The exhibition, which is organised by the town hall and the Mapfre foundation, brings together drawings framed in the period between 1864 and 1968 by artists of the stature of Picasso, Miró, Klimt, Degas, Sorolla, Fortuny, Alberti and Tàpies, among others.
Created by these undisputed figures in the history of art, the exhibition is presented as a semblance of the history of art structured in three creative stages. It starts with drawings by Spanish artists such as Mariano Fortuny, Joaquín Sorolla and Francisco Pradilla y Ortiz, among others. Many of them worked outside of Spain and were familiar with the works of masters such as Edgar Degas, Auguste Rodin, Egon Schiele, and Gustav Klimt, whose work is also present in the exhibition.
The presence of Pablo Picasso's creations during his time in Paris are quite significant to the collection, as his creations served as a link between the most innovative trends that were developing in the French capital and the art that was being produced in Spain.

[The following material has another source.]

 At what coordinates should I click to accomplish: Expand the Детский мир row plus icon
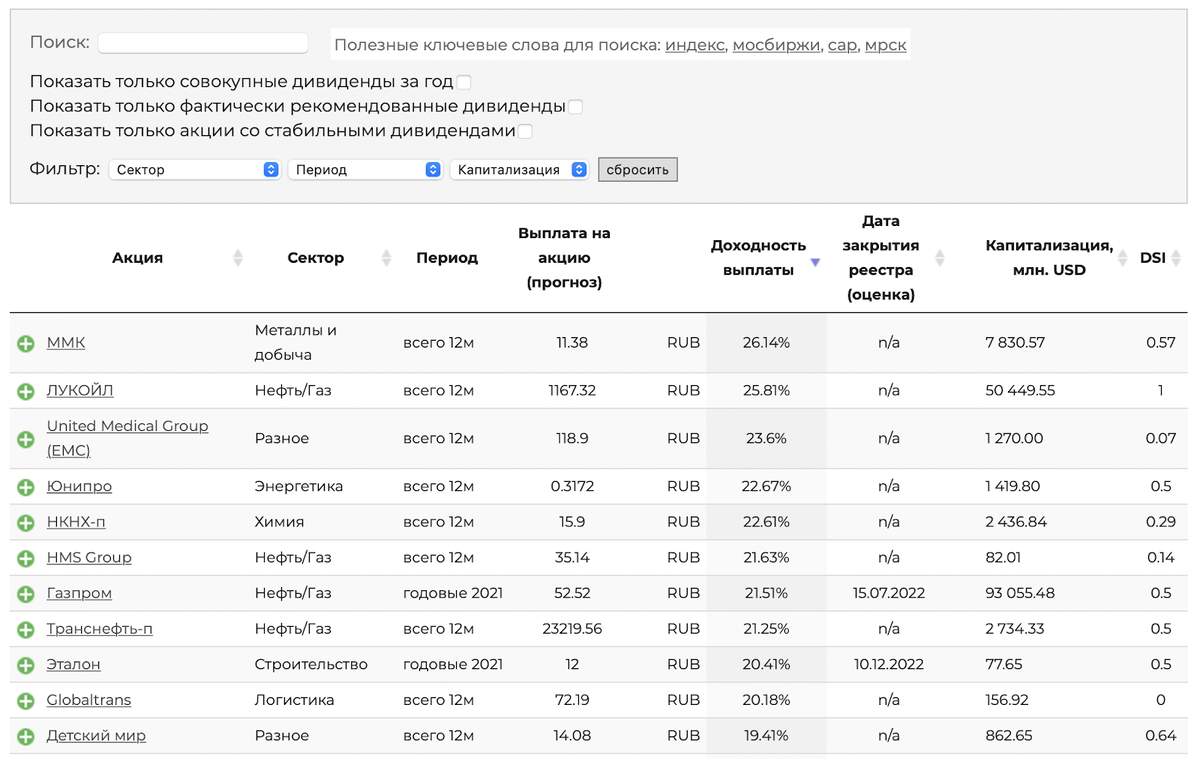pos(26,737)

The drawings of Joaquim Sunyer, Enric Casanovas, Joaquín Torres García and Francis Picabia dialogue with each other throughout the exhibition to explain about a change of era and a heterogeneous art that includes aspects of the avant-garde movements.
Many Spanish artists who were active in Paris during the 1920s witnessed first-hand the birth of surrealism, a trend to which this exhibition devotes special attention. Some of the artists featured in the exhibition were essential figures of the movement, as is the case of Salvador Dalí, Joan Miró and Óscar Domínguez. Relations between France and Spain resulted in a strong surrealist imprint in Spain, which would extend over time and would rank along with other trends until the 1950s.
After the Civil War, the avant-garde movement in Spain began to wane, due to preference for melancholic art related to the German realism, which is represented in the watercolours of Arturo Souto.
The echo of the new European realisms in Genaro Lahuerta and Joaquín Peinado, the surrealist influence on Julio González in the 1940s, the search for the primitive and the pure forms of Ángel Ferrant, connect with those other informalist works; some more gestural, others material, of which the two drawings that close the exhibition, by Tàpies and Chillida, offer an excellent example.
The works of this exhibition, which are part of Mapfre's valuable collection of drawings, offer a unique opportunity to admire works of art on paper by the most outstanding artists, through a story that aims to show the paths that led to modernity at the turn of the 19th to the 20th century.
The exhibition can be viewed Tuesday to Sunday from 10am until 2pm and from 5pm to 9pm.